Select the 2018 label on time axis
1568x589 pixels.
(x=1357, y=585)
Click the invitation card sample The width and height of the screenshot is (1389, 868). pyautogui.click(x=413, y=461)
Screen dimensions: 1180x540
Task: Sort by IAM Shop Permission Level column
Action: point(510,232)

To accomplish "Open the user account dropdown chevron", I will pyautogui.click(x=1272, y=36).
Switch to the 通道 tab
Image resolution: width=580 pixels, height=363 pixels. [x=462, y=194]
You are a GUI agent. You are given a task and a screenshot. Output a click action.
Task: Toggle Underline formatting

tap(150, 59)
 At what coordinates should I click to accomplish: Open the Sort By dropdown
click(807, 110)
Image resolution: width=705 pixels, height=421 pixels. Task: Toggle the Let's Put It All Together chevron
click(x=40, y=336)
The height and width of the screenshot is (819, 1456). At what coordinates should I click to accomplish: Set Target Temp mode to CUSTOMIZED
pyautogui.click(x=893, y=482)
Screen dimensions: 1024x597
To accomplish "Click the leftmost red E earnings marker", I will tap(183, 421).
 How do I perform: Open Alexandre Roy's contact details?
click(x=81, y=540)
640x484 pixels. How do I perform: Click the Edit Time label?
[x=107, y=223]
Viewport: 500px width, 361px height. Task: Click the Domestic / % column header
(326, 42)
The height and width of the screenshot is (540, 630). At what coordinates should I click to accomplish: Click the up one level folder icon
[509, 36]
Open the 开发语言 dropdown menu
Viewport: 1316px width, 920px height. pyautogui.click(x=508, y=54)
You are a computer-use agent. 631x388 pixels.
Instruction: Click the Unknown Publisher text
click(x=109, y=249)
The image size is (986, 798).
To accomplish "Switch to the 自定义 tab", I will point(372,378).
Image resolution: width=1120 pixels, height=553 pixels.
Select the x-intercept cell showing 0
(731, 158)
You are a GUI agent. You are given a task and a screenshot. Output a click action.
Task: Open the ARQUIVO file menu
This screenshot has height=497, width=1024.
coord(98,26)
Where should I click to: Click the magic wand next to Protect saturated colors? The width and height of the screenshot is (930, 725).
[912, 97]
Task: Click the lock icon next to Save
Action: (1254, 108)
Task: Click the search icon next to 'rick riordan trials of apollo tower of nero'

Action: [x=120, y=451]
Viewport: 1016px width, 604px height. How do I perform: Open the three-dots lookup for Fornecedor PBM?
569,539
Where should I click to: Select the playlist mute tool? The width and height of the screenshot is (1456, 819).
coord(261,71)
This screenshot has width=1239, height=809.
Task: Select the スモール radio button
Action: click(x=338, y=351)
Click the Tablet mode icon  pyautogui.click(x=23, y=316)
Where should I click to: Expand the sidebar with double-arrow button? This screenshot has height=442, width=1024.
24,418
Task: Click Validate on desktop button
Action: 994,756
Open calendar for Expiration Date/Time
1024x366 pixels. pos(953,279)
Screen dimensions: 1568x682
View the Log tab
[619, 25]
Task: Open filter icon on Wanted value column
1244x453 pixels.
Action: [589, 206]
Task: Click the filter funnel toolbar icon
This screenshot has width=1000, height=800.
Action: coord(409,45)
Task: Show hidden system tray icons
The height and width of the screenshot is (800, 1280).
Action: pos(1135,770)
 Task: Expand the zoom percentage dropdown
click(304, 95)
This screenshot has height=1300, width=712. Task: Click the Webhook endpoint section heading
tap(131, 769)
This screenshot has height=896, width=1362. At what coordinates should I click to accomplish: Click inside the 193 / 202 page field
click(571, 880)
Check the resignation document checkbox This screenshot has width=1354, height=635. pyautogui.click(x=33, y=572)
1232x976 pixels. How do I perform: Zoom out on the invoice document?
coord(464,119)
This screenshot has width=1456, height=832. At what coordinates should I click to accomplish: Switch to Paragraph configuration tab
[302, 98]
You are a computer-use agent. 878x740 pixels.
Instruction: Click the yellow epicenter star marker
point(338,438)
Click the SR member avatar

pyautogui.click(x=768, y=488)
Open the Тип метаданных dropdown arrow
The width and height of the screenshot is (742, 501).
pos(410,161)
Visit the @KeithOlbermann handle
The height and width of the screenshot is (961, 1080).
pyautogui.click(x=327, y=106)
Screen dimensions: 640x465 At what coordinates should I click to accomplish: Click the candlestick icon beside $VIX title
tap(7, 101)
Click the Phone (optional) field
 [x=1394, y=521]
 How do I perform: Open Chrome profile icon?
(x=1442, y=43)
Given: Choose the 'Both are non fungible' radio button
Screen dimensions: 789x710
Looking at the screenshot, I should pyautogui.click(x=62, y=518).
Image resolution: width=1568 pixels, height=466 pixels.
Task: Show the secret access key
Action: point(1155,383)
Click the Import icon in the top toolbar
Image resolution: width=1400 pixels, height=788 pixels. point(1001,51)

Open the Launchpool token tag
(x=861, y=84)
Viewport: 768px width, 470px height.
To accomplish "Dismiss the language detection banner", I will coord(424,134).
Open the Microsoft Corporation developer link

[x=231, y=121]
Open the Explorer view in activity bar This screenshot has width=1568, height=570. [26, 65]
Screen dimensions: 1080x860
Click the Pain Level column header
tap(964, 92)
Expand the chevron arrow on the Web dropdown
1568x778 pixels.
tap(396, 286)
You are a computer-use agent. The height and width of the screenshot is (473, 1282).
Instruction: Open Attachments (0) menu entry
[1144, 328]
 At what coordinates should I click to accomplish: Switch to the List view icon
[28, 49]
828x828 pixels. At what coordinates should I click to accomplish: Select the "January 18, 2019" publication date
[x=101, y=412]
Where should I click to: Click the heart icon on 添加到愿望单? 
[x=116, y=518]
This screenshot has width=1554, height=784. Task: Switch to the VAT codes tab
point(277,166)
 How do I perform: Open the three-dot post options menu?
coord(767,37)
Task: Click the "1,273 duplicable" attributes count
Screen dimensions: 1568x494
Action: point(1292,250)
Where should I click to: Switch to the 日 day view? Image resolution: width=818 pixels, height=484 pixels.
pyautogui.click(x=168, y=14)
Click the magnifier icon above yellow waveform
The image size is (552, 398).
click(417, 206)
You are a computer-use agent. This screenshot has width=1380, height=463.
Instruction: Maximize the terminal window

> [What is required]
Write out all of the data above again, word for word, with nothing changed.

> [Problem solution]
Select the 2018 label on time axis
1568x589 pixels.
(x=1357, y=585)
Click the invitation card sample The width and height of the screenshot is (1389, 868). pyautogui.click(x=413, y=461)
Screen dimensions: 1180x540
Task: Sort by IAM Shop Permission Level column
Action: point(510,232)

To accomplish "Open the user account dropdown chevron", I will pyautogui.click(x=1272, y=36).
Switch to the 通道 tab
Image resolution: width=580 pixels, height=363 pixels. [x=462, y=194]
You are a GUI agent. You are given a task and a screenshot. Output a click action.
Task: Toggle Underline formatting

tap(150, 59)
 At what coordinates should I click to accomplish: Open the Sort By dropdown
click(807, 110)
Image resolution: width=705 pixels, height=421 pixels. Task: Toggle the Let's Put It All Together chevron
click(x=40, y=336)
The height and width of the screenshot is (819, 1456). At what coordinates should I click to accomplish: Set Target Temp mode to CUSTOMIZED
pyautogui.click(x=893, y=482)
Screen dimensions: 1024x597
To accomplish "Click the leftmost red E earnings marker", I will tap(183, 421).
 How do I perform: Open Alexandre Roy's contact details?
click(x=81, y=540)
640x484 pixels. How do I perform: Click the Edit Time label?
[x=107, y=223]
Viewport: 500px width, 361px height. Task: Click the Domestic / % column header
(326, 42)
The height and width of the screenshot is (540, 630). At what coordinates should I click to accomplish: Click the up one level folder icon
[509, 36]
Open the 开发语言 dropdown menu
Viewport: 1316px width, 920px height. pyautogui.click(x=508, y=54)
You are a computer-use agent. 631x388 pixels.
Instruction: Click the Unknown Publisher text
click(x=109, y=249)
The image size is (986, 798).
To accomplish "Switch to the 自定义 tab", I will point(372,378).
Image resolution: width=1120 pixels, height=553 pixels.
Select the x-intercept cell showing 0
(731, 158)
You are a GUI agent. You are given a task and a screenshot. Output a click action.
Task: Open the ARQUIVO file menu
This screenshot has height=497, width=1024.
coord(98,26)
Where should I click to: Click the magic wand next to Protect saturated colors? The width and height of the screenshot is (930, 725).
[912, 97]
Task: Click the lock icon next to Save
Action: (1254, 108)
Task: Click the search icon next to 'rick riordan trials of apollo tower of nero'

Action: [x=120, y=451]
Viewport: 1016px width, 604px height. How do I perform: Open the three-dots lookup for Fornecedor PBM?
569,539
Where should I click to: Select the playlist mute tool? The width and height of the screenshot is (1456, 819).
coord(261,71)
This screenshot has width=1239, height=809.
Task: Select the スモール radio button
Action: click(x=338, y=351)
Click the Tablet mode icon  pyautogui.click(x=23, y=316)
Where should I click to: Expand the sidebar with double-arrow button? This screenshot has height=442, width=1024.
24,418
Task: Click Validate on desktop button
Action: 994,756
Open calendar for Expiration Date/Time
1024x366 pixels. pos(953,279)
Screen dimensions: 1568x682
View the Log tab
[619, 25]
Task: Open filter icon on Wanted value column
1244x453 pixels.
Action: [589, 206]
Task: Click the filter funnel toolbar icon
This screenshot has width=1000, height=800.
Action: coord(409,45)
Task: Show hidden system tray icons
The height and width of the screenshot is (800, 1280).
Action: pos(1135,770)
 Task: Expand the zoom percentage dropdown
click(304, 95)
This screenshot has height=1300, width=712. Task: Click the Webhook endpoint section heading
tap(131, 769)
This screenshot has height=896, width=1362. At what coordinates should I click to accomplish: Click inside the 193 / 202 page field
click(571, 880)
Check the resignation document checkbox This screenshot has width=1354, height=635. pyautogui.click(x=33, y=572)
1232x976 pixels. How do I perform: Zoom out on the invoice document?
coord(464,119)
This screenshot has width=1456, height=832. At what coordinates should I click to accomplish: Switch to Paragraph configuration tab
[302, 98]
You are a computer-use agent. 878x740 pixels.
Instruction: Click the yellow epicenter star marker
point(338,438)
Click the SR member avatar

pyautogui.click(x=768, y=488)
Open the Тип метаданных dropdown arrow
The width and height of the screenshot is (742, 501).
pos(410,161)
Visit the @KeithOlbermann handle
The height and width of the screenshot is (961, 1080).
pyautogui.click(x=327, y=106)
Screen dimensions: 640x465 At what coordinates should I click to accomplish: Click the candlestick icon beside $VIX title
tap(7, 101)
Click the Phone (optional) field
 [x=1394, y=521]
 How do I perform: Open Chrome profile icon?
(x=1442, y=43)
Given: Choose the 'Both are non fungible' radio button
Screen dimensions: 789x710
Looking at the screenshot, I should pyautogui.click(x=62, y=518).
Image resolution: width=1568 pixels, height=466 pixels.
Task: Show the secret access key
Action: point(1155,383)
Click the Import icon in the top toolbar
Image resolution: width=1400 pixels, height=788 pixels. point(1001,51)

Open the Launchpool token tag
(x=861, y=84)
Viewport: 768px width, 470px height.
To accomplish "Dismiss the language detection banner", I will coord(424,134).
Open the Microsoft Corporation developer link

[x=231, y=121]
Open the Explorer view in activity bar This screenshot has width=1568, height=570. [26, 65]
Screen dimensions: 1080x860
Click the Pain Level column header
tap(964, 92)
Expand the chevron arrow on the Web dropdown
1568x778 pixels.
tap(396, 286)
You are a computer-use agent. The height and width of the screenshot is (473, 1282).
Instruction: Open Attachments (0) menu entry
[1144, 328]
 At what coordinates should I click to accomplish: Switch to the List view icon
[28, 49]
828x828 pixels. At what coordinates should I click to accomplish: Select the "January 18, 2019" publication date
[x=101, y=412]
Where should I click to: Click the heart icon on 添加到愿望单? 
[x=116, y=518]
This screenshot has width=1554, height=784. Task: Switch to the VAT codes tab
point(277,166)
 How do I perform: Open the three-dot post options menu?
coord(767,37)
Task: Click the "1,273 duplicable" attributes count
Screen dimensions: 1568x494
Action: point(1292,250)
Where should I click to: Switch to the 日 day view? Image resolution: width=818 pixels, height=484 pixels.
pyautogui.click(x=168, y=14)
Click the magnifier icon above yellow waveform
The image size is (552, 398).
click(417, 206)
You are a computer-use agent. This screenshot has width=1380, height=463.
Instruction: Maximize the terminal window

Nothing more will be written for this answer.